Studio album by Bobby Vee
- Released: April 1966
- Genre: Pop
- Length: 49:32
- Label: Liberty
- Producer: Snuff Garrett

Bobby Vee chronology
| Live! On Tour (1965) | 30 Big Hits of the 60's, Volume 2 (1966) | Look at Me Girl (1966) |

= 30 Big Hits of the 60's, Volume 2 =

30 Big Hits of the 60's, Volume 2 is the fourteenth studio album by American singer Bobby Vee, and was released in April 1966 by Liberty Records.

Vee again covers hits from the 1960s with this album, including "(The Man Who Shot) Liberty Valance", "For Your Love", "Houston", "You're Sixteen", and "Call Me Irresponsible". Like 1964's Vol. 1, these are snippets of past hits from the era, with each song a medley combining two songs into one.

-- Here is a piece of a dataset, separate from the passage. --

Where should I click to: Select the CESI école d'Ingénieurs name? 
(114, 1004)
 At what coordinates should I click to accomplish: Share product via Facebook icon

Although Volume 1 made it to the Cashbox albums chart in 1964, where it peaked at No. 95, Volume 2 failed to reach the charts.

== Reception ==
At the time of the album's release, Billboard praised Bobby Vee for "presenting and he does it in golden voice."

St. Petersburg Times raves "you'll enjoy the way he sings number.

Robert Reynolds called it a "Nice Album" and praised that "It showcases [Vee's] ability to sing almost any style of song."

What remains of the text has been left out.